Preheat oven to 450° F. Place 2 rimmed baking sheets to preheat in the oven. (Optional, but helps cook the veggies faster and gives them a nice roasted bottom.) Take chopped cauliflower and toss it in a large bowl with 1-2 tbsp extra virgin olive oil. Add in nutritional yeast (if using) and salt. Toss to coat. In another bowl, toss the tomatoes, onion, and peppers in a tbsp of extra virgin olive oil, salt and freshly ground pepper. Once oven is heated, take out baking sheets and line with parchment paper, if desired.

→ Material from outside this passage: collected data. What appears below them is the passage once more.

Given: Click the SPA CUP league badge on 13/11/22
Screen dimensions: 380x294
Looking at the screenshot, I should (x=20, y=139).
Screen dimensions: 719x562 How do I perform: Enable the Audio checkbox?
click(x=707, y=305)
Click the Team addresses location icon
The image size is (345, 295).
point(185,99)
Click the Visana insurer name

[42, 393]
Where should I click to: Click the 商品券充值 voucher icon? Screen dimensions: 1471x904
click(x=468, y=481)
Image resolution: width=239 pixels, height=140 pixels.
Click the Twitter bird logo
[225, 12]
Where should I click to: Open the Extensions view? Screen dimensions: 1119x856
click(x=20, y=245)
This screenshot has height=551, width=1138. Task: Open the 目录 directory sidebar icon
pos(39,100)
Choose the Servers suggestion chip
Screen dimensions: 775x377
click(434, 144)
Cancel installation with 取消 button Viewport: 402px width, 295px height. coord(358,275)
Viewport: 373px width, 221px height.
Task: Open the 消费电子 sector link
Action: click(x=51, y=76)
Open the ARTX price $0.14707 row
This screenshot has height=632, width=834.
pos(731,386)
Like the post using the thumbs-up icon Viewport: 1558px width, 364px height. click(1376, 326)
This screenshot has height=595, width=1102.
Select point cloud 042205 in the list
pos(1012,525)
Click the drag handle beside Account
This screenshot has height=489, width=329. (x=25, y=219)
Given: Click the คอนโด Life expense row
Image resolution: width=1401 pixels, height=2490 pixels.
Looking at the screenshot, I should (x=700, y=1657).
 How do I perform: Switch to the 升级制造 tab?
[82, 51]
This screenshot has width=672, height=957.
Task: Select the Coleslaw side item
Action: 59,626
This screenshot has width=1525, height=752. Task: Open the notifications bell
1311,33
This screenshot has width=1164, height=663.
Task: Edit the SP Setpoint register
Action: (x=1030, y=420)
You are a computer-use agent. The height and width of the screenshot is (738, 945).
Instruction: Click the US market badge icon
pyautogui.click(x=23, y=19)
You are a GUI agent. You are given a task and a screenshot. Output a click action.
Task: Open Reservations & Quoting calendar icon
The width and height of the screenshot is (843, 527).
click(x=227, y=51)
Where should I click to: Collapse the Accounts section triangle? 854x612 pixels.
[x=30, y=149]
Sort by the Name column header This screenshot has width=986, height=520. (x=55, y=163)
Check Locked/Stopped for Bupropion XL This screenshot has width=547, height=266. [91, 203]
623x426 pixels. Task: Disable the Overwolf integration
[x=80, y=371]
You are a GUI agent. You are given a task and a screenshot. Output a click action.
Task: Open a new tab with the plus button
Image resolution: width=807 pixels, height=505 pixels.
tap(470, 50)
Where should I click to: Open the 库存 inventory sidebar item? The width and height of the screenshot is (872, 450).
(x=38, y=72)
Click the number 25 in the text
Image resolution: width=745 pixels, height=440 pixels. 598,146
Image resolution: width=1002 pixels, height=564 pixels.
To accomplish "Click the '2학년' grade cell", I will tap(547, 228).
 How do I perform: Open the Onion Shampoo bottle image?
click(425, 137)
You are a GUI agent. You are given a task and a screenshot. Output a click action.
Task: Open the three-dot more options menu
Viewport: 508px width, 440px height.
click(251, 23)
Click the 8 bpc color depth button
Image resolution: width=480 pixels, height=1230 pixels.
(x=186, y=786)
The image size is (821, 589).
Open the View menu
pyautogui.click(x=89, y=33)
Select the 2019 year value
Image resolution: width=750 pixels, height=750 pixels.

Place in an even layer the cauliflower on one sheet and the rest of the veggies on the other. Bake until nicely roasted, about 20-25 minutes. While baking, saute garlic in extra virgin olive oil over medium heat. Add celery and cook until slightly softened. Add in beef and brown, adding salt and pepper to taste. Once veggies are done, remove them (except for cauliflower) from their baking sheets and add to the beef mixture. Pour in broth and vinegar and simmer until cooked down slightly. Stir in parsley. While mixture is cooking down, place the cauliflower in a high-powered blender (I used my Vitamix) or food processor and puree. You may need to add more yeast or salt at this point. Divide the beef mixture evenly among two 8" pie plates and top with the roasted cauliflower puree. Bake at 375° for 15-25 minutes or until heated and the topping has a golden colour. (color will be lighter if yeast is omitted).


Amazing Meatloaf

1 lb. ground beef

1 lb. ground deer

1 lb. ground sausage

2 eggs beaten

1/2 C crushed pig skins

Cream cheese

Sliced mozzarella cheese

Grated parmesan cheese

2 cloves minced garlic

1 onion diced

1 bell pepper diced

1 can small diced tomatoes, drained

1 lb. thick sliced bacon

Saute` onion, garlic, and pepper in 1/4 C butter until tender. Mix ground beef, deer, sausage, eggs and pig skins. Flatten meat mixture in a rectangle on waxed paper. Layer mozzarella on top. Spread cream cheese on top on the cheese. Ladle vegetable mixture and tomatoes on cheese. Sprinkle liberty with parmesan cheese. Use waxed paper to help roll into a log. Deal ends with meat mixture. Wrap log in bacon. Sear bacon in oven safe skillet. Bake about 45 minutes until meat i s done.